Германия Вильгельма II уклонилась от ясного и окончательного разрешения намеченной дилеммы. Такое уклонение, конечно, само по себе не приводило бы к войне, если бы налицо была твёрдая воля — не только воздерживаться от каких-либо агрессивных действий, но до поры до времени, по крайней мере, избегать и всякой постановки международных вопросов, могущих угрожать войн ой. Именно со стороны Германии — даже при отсрочке разрешения вопроса — с кем же возможно и необходимо столковаться: с Англией или с Россией? — необходима была величайшая сдержанность, доходящая до полного самообуздания. Между тем рост политического могущества и экономической мощи Германии создал у неё не только сознание своей силы, но и глубокое чувство неудовлетворённости своим положением «под солнцем». Это сознание и это чувство сгущались в целое агрессивное настроение или самочувствие всей страны. У специалистов же военного дела и отчасти у специалистов-политиков это агрессивное настроение принимало определённые очертания программ активного выступления Германии, подчас выливавшихся в идею и замысел превентивной войны. Эта идея при разрешении той альтернативы, о которой я говорил выше, могла бы быть реально-политически оправдываема (хотя, нужно сказать, даже Бисмарк её осудил самым суровым образом) теми аргументами, которыми вообще оправдываются подобные вещи, и, наконец, она могла бы найти себе оправдание — в успехе.

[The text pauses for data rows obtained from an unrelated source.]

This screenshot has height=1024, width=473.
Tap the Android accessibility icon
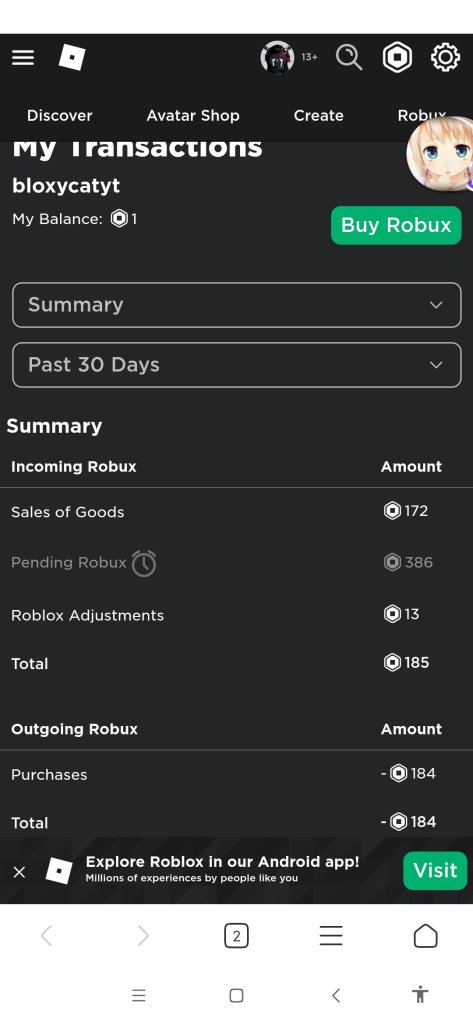(x=420, y=995)
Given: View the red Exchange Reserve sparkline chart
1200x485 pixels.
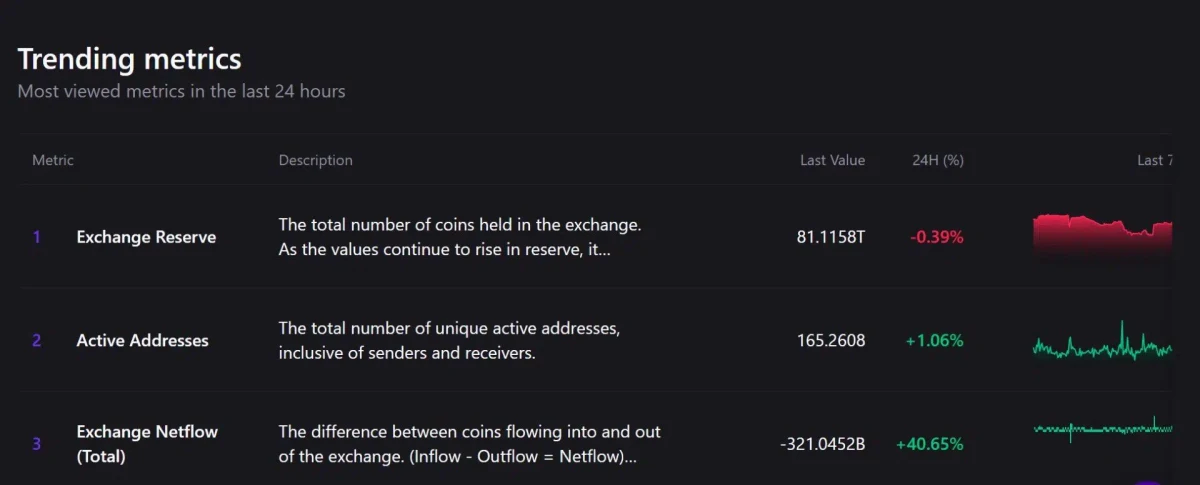Looking at the screenshot, I should coord(1102,238).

Здесь случилось нечто особенное. Агрессивное политическое мышление в сущности перестало быть политическим. Политические решения стали построяться по типу решений стратегических. Политика попала в плен к стратегии. Когда знаменитый основатель научной стратегии Клаузевитц учил, что война есть «продолжение политики, действующее только иными средствами», то он имел именно в виду, что война есть средство для цели, которую укажет политика. Если таково соотношение стратегии и политики, то последняя должна управлять первой, а не наоборот.
В истории возникновения войны 1914 г. самое замечательное, что политической задаче, подлежавшей разрешению политическими же средствами, было, по недомыслию или по легкомыслию, дано милитарное или стратегическое разрешение.
Это разрешение политической задачи приёмами стратегии есть, конечно, в известной мере наследие милитарной психологии предшествующей эпохи. Прусский милитаризм, как вершитель мировой политики, потерялся в её сложных сплетениях и проблемах. Но это — только частичное объяснение.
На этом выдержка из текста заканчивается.